Dans notre société les handicapé·es sont généralement considéré·es comme étant moins des êtres humains que les valides. On ne considère pas que les handicapé·es ont des limitations : on considère que les handicapé·es n'ont aucune aptitude. Il arrive souvent que des valides essaient de "rassurer" des handicapé·es en leur disant "mais non, tu n'es pas handicapé·es, tu as des capacités"... Les handicapé·es sont perçu·es comme incapable de tout, et cela comprend bien sûr l'incapacité à comprendre les choses et à juger d'une situation. Prenons une minute pour mesurer l'absurdité de la chose : une personne qui se déplace en fauteuil sait mieux que quiconque ce qu'elle peut faire ou pas. Déjà, elle le sait mieux que les autres utilisateurices de fauteuil roulant, vu que chacun son poids, sa taille, sa force, son expérience. Comment quelqu'un qui n'a jamais utilisé de fauteuil roulant pourrait mieux jauger une situation qu'une personne qui a l'habitude d'en utiliser un ? Et pourtant les gens poussent. Malgré les picots, les pancartes, les refus, parfois même malgré les trois en même temps.

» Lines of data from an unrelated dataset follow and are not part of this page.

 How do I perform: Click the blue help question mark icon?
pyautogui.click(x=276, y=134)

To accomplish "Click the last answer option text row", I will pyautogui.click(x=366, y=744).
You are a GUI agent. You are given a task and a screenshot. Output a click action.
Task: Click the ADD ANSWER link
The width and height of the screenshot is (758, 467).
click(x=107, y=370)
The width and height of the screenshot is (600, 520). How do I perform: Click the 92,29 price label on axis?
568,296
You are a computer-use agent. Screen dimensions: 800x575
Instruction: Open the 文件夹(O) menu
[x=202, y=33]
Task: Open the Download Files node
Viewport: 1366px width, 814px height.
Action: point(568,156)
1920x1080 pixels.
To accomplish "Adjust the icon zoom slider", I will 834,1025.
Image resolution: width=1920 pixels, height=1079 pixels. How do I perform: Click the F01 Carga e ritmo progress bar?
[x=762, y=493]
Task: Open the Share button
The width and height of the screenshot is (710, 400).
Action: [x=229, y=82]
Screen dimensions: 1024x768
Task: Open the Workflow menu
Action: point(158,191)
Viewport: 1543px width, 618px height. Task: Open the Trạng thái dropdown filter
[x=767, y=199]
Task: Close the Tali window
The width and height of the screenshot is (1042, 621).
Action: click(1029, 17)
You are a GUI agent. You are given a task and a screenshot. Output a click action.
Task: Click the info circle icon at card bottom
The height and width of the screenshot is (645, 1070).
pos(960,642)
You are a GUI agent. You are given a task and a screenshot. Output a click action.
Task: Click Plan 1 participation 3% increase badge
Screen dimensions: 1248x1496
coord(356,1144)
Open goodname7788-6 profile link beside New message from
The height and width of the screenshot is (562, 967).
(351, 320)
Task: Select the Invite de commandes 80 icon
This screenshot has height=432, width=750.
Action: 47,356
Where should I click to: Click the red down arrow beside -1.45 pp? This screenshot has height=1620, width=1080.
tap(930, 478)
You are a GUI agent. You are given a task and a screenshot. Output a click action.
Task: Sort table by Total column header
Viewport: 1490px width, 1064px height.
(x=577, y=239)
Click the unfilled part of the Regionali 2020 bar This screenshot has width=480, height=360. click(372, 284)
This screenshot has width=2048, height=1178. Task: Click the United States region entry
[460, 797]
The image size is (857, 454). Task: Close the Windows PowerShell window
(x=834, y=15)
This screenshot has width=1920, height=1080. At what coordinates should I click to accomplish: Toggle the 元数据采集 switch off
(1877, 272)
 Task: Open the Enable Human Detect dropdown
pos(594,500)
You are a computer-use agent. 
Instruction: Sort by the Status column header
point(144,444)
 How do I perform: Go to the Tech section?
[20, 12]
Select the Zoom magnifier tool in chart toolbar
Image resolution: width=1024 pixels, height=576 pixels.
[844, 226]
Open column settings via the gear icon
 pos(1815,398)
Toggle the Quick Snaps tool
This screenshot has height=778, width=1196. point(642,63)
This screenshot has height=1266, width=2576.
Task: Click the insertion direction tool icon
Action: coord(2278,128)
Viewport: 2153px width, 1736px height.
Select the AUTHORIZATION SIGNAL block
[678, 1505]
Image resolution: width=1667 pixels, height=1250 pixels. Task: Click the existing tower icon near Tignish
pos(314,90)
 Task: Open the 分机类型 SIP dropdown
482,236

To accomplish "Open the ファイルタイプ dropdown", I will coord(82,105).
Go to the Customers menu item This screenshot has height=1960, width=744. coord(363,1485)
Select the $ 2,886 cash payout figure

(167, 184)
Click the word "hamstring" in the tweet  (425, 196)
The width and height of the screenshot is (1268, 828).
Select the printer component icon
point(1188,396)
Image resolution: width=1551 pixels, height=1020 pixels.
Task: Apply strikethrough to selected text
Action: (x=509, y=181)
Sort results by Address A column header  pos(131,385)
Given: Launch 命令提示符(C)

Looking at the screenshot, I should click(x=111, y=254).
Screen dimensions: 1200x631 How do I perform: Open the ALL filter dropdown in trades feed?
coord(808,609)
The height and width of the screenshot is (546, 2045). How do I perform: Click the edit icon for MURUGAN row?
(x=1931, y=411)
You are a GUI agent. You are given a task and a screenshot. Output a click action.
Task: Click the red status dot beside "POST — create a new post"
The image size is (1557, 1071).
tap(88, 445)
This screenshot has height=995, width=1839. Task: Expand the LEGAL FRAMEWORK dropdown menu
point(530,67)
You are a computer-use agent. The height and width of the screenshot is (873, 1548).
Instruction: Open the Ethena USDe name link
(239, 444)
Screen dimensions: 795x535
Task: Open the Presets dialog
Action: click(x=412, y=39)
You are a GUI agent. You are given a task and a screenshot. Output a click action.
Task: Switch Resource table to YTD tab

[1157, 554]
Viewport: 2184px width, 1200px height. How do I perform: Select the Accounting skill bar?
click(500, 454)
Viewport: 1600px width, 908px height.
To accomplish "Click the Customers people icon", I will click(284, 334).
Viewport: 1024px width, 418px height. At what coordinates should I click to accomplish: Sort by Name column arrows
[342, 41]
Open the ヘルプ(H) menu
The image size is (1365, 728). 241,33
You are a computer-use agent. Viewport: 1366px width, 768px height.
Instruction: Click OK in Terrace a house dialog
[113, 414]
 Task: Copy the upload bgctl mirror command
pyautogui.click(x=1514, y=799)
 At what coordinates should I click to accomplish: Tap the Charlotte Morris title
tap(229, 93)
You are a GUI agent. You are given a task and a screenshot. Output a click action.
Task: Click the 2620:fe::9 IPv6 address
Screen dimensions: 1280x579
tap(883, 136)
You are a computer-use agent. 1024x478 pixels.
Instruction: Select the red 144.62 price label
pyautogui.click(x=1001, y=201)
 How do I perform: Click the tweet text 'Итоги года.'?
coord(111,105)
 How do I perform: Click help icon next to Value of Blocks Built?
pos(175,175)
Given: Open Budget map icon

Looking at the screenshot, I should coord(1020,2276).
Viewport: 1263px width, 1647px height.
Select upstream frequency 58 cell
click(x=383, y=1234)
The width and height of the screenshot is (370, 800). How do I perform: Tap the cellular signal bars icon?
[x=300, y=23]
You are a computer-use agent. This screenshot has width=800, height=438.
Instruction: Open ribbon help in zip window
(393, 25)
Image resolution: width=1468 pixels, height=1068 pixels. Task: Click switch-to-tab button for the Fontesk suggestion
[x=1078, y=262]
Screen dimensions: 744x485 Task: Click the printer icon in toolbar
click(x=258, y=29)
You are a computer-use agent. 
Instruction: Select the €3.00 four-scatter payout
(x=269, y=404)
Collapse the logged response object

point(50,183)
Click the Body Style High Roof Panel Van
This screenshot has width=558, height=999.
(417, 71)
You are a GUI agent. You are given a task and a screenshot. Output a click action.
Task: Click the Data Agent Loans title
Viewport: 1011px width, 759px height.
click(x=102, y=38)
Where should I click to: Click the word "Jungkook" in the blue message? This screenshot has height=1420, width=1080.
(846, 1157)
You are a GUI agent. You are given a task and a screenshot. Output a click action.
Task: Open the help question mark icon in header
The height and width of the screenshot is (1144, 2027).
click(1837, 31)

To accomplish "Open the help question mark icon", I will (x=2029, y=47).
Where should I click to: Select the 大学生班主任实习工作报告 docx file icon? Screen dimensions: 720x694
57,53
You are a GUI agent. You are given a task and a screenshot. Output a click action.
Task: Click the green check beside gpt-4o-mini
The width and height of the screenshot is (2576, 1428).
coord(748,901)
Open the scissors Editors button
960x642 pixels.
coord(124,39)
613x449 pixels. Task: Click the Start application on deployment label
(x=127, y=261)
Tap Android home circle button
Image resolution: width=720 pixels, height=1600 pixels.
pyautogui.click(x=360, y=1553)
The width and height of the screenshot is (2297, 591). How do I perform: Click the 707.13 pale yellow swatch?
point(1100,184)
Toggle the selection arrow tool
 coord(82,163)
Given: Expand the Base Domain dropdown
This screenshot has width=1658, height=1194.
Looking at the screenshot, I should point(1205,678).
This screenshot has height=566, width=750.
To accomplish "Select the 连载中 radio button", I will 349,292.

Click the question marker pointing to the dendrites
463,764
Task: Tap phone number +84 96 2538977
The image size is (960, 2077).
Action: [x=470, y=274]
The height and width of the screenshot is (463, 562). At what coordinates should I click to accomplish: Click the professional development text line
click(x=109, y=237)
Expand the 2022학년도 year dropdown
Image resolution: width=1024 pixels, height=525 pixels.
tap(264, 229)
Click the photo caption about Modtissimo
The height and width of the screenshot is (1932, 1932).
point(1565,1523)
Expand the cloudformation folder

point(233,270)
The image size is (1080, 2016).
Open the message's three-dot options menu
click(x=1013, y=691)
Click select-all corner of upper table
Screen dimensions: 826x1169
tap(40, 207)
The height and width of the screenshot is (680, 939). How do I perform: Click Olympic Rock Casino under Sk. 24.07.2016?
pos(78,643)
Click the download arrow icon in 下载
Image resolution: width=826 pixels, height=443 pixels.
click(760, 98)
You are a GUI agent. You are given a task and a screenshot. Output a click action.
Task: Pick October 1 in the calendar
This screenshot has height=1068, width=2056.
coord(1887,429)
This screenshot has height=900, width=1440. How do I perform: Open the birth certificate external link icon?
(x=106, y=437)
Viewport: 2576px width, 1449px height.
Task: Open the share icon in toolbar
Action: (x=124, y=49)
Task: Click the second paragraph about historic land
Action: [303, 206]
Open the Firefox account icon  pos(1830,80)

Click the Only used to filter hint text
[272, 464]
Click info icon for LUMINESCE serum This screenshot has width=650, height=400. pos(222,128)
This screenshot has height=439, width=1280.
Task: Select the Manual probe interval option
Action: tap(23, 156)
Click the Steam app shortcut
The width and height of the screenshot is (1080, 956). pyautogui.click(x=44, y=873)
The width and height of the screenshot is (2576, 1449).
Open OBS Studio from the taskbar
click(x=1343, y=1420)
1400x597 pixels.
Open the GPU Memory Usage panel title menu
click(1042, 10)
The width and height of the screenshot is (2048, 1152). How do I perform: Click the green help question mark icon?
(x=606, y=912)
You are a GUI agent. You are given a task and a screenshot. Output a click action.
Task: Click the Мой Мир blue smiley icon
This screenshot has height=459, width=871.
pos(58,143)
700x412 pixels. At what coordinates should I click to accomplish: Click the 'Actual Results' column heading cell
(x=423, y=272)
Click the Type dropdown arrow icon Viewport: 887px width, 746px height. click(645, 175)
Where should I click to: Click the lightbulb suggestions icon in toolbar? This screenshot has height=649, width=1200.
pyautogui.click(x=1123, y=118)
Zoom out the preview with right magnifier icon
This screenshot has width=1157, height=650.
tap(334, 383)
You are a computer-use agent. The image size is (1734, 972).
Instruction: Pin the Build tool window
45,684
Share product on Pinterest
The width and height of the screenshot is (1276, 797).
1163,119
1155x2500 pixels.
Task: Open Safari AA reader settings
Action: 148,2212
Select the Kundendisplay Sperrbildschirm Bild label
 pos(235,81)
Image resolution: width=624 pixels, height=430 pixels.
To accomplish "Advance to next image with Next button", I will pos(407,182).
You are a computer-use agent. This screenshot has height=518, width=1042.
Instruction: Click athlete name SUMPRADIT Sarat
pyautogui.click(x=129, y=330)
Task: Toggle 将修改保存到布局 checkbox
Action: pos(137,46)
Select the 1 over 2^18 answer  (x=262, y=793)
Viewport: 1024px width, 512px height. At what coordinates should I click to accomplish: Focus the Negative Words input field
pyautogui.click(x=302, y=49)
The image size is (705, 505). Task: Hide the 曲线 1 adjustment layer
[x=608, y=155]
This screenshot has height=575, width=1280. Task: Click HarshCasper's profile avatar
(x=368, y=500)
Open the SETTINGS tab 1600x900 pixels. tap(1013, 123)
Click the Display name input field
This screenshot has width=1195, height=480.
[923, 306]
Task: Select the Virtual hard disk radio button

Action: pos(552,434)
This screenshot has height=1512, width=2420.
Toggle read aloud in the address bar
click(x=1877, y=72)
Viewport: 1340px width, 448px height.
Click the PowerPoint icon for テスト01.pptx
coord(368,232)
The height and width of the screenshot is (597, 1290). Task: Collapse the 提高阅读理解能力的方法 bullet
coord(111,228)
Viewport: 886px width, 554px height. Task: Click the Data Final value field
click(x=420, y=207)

Pour les pousseureuses compulsifs, quand un·e handicapé·e dit "non", c'est juste parce qu'iel n'a pas compris qu'on essaie de l'aider, ou c'est parce qu'iel est surpris·e, bref : ce n'est même pas perçu comme un refus. Les handicapé·es sont ainsi baladé·es comme on trimballe un meuble. On pousse le fauteuil comme si il était vide, comme si il n'y avait pas une personne dedans.

La déshumanisation des personnes handicapé·es étant un sujet à part entière, je ne vais pas m'étendre plus longtemps dessus pour cette fois, revenons en à notre sujet. En résumé : tout le monde a l'air de vouloir aider les handicapé·es, mais pas grand-monde n'a l'air de vouloir leur demander de quoi iels ont besoin. À moins d'une urgence vitale, imposer une aide à quelqu'un ne l’aide pas.

Vous pouvez toujours proposer d'aider quand vous voyez quelqu'un qui a l'air de galérer, mais si vous vous imposez à quelqu'un ce n'est pas de l'aide.

 

Cette maltraitance toute en bienveillance, c'est une des composantes principales du validisme, et une des premières choses qu'il est important de comprendre pour les valides. Je m'adresse donc aux valides : quelle que soit votre bonne volonté ou votre bienveillance, vous pouvez maltraiter quelqu'un en étant convaincu·e de faire une bonne action. Nous avons toustes tendance à projeter sur les autres notre perception de la réalité, sachez que cette tendance est beaucoup plus forte envers les handicapé·es et vous n'y échappez pas.

 

Rappelez-vous toujours : nous connaissons nos besoins mieux que vous.